── Input material

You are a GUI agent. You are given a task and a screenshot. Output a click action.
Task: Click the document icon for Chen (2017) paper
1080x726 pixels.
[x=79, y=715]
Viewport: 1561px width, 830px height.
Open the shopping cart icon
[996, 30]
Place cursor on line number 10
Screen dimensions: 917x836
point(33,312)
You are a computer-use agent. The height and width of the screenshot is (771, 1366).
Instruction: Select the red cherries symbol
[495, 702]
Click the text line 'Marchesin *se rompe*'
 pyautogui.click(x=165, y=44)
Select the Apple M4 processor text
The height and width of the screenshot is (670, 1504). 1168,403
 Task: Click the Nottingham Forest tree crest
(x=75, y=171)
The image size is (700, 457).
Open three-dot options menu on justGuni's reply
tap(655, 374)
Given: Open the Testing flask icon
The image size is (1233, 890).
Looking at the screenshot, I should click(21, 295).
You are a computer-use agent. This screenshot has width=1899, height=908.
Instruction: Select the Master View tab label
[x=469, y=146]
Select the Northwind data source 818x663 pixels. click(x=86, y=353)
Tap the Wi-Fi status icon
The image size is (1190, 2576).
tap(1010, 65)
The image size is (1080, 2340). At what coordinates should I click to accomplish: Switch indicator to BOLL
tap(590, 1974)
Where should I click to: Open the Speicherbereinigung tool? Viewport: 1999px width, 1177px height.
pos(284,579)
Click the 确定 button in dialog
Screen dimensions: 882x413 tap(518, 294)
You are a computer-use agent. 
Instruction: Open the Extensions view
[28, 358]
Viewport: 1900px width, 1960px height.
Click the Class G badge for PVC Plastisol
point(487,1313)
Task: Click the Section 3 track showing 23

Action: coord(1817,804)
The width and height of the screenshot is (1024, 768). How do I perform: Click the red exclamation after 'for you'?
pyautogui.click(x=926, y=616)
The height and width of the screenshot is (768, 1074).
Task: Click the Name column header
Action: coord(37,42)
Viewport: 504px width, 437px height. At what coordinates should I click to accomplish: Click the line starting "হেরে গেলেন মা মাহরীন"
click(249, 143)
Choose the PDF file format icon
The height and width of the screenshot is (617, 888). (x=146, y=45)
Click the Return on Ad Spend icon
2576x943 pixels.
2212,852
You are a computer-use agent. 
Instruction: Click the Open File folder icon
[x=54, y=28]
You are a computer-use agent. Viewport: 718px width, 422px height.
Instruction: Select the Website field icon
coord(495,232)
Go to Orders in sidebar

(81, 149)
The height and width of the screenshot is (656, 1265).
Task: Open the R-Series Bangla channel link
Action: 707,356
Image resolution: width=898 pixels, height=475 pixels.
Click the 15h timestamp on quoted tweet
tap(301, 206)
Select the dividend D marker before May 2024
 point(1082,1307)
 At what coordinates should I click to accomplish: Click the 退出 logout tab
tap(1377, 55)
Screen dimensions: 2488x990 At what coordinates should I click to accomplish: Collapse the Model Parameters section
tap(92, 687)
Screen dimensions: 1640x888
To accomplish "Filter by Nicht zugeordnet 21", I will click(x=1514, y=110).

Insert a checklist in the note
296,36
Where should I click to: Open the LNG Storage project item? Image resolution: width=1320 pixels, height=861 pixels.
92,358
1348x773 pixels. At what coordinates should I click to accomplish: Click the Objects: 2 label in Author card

────

# Exercise goal
List every line in the records that contains the word "accomplish". Matching is case-sensitive.

# Result of the task
The image size is (1080, 2340). At what coordinates should I click to accomplish: Switch indicator to BOLL
Viewport: 504px width, 437px height. At what coordinates should I click to accomplish: Click the line starting "হেরে গেলেন মা মাহরীন"
 At what coordinates should I click to accomplish: Click the 退出 logout tab
Screen dimensions: 2488x990 At what coordinates should I click to accomplish: Collapse the Model Parameters section
To accomplish "Filter by Nicht zugeordnet 21", I will click(x=1514, y=110).
1348x773 pixels. At what coordinates should I click to accomplish: Click the Objects: 2 label in Author card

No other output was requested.